WOW offers broadband speeds ranging from 10 Megabits per second to 1 Gigabit per second at prices between $29.99 and $99.99 per month.

“This ‘good, better, best’ approach provides competitive speed and price-value differentiation while simplifying the overall customer value proposition,” WOW said in its prospectus.

While Cable One has taken a laissez-faire attitude toward video — it dropped Viacom’s youth-oriented cable networks in 2014 — WOW’s disdain hasn’t been quite so palpable. In its preliminary IPO prospectus filed in late March, though, the overbuilder has clearly placed its emphasis on broadband customers.

WOW, which has 11,500 route miles of inter- and intra-market fiber to go with 33,500 miles of coax, has always prided itself on its fiber network. It competes alongside the two biggest cable operators (Comcast and Charter Communications) in the bulk of its markets. According to the prospectus, AT&T U-verse TV overlaps 63% of its market, followed by Comcast (53%) and Charter (39%). Its two largest markets — Detroit with 670,865 homes passed and Chicago, with 472,432 homes passed — are squarely in Comcast territory.

In the prospectus, WOW said it intends to focus on increasing broadband speeds, not ignoring video but shifting its marketing approach to push those customers that value the video service toward “adoption of HSD [high-speed-data]-centric bundles.”

Pivotal Research Group CEO and senior media & communications analyst Jeff Wlodarczak said the emphasis on broadband is becoming more common with smaller operators out of necessity more than choice, mainly because profits are hard to come by with a video service.

Overbuilders have managed to survive by offering service at a steep discount to the incumbents, he added. That’s fine, he said, unless they really start to make an impact.

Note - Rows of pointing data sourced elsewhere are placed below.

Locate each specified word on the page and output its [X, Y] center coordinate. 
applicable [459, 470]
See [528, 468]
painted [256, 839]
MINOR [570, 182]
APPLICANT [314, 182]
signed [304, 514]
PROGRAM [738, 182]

“I am sure these guys can make nice returns offering a substantial discount,” Wlodarczak said. “But if they start to have a material effect on Comcast or whoever they are competing against in the small markets they operate, Comcast, etc., can cut the price and potentially seriously hurt players like this.”

VIDEO DOWN, BROADBAND UP

Despite that tough competition, WOW has managed to hold its own, at least for now. According to the prospectus, WOW has 718,900 high-speed data customers, 486,400 basic video customers and 251,000 telephony subscribers. While video customers have dipped from about 540,900 at the end of 2015, high-speed Internet subscribers were up 3% from the 698,300 customers reported during the same period.

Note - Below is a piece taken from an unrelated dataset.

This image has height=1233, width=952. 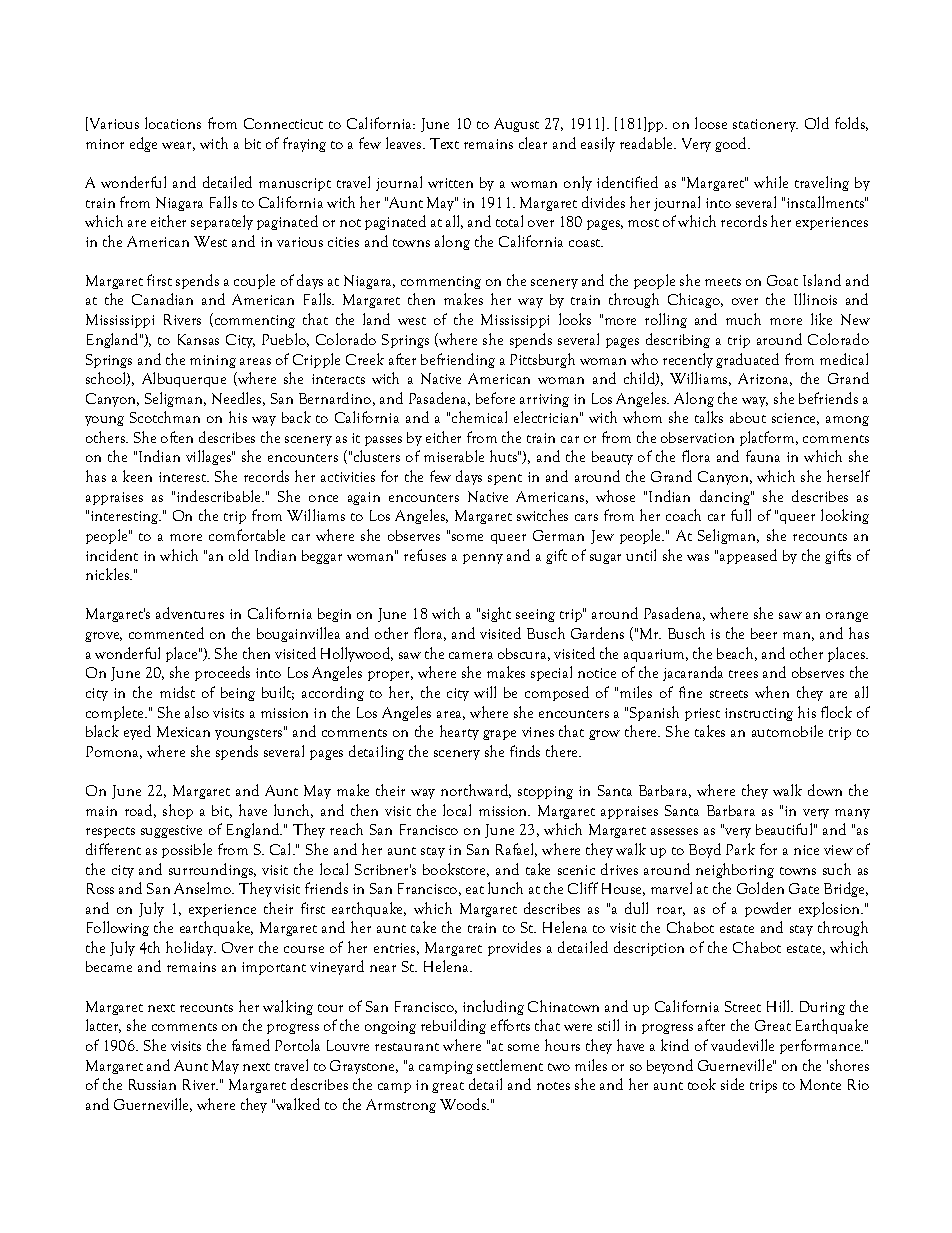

Crestview Partners’s $125 million investment in WOW in 2015 pumped some needed capital into the company and brought cable veteran Jeffrey Marcus, founder of Marcus Cable and a Crestview partner, on board as chairman.

Marcus told Multichannel News last summer that that while video wasn’t being pushed to the sidelines, WOW would be more open to alternative ways to deliver content and data service.

WOW has regularly been at the top of J.D. Power Customer Satisfaction surveys, and at the time Marcus said the company would build on that customer service edge by giving customers what they want and “not forcing big packages on people.”